Casos ativos de Covid na Bahia crescem após cinco dias de queda


O número de casos ativos da Covid-19 na Bahia voltou a crescer nesta terça (4) e quarta-feira (5) após cinco dias de queda. O boletim desta quarta traz a informação de que 13.163 pessoas seguem doentes no estado.

O número baixou da casa dos 20 mil em 18 de julho, desde então tem se mantido entre 12 mil e 14 mil. No último mês o menor patamar foi registrado em 21 de julho, quando o estado registrava 11.704 casos ativos da Covid-19. 

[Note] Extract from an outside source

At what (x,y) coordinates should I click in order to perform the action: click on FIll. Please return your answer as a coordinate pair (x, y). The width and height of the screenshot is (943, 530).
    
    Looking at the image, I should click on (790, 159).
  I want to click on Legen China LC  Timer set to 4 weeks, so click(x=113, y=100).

O total de infectados na Bahia desde o início da pandemia é de 179.737 e os mortos pela infecção do coronavírus são 3.736. Até o dia anterior eram 175.389 casos confirmados e 3.678 óbitos.

Quanto aos recuperados, são 162.838 de acordo com a Secretaria da Saúde.

Os casos confirmados ocorreram em 410 municípios baianos, com maior proporção em Salvador (33,67%). Os municípios com os maiores coeficientes de incidência por 100.000 habitantes foram Almadina (3.971,45%), Dário Meira (3.912,23%), Gandu (3.647,81%), Itajuípe (3.543,02%) e Ipiaú (3.287,34%). BahiaNoticias.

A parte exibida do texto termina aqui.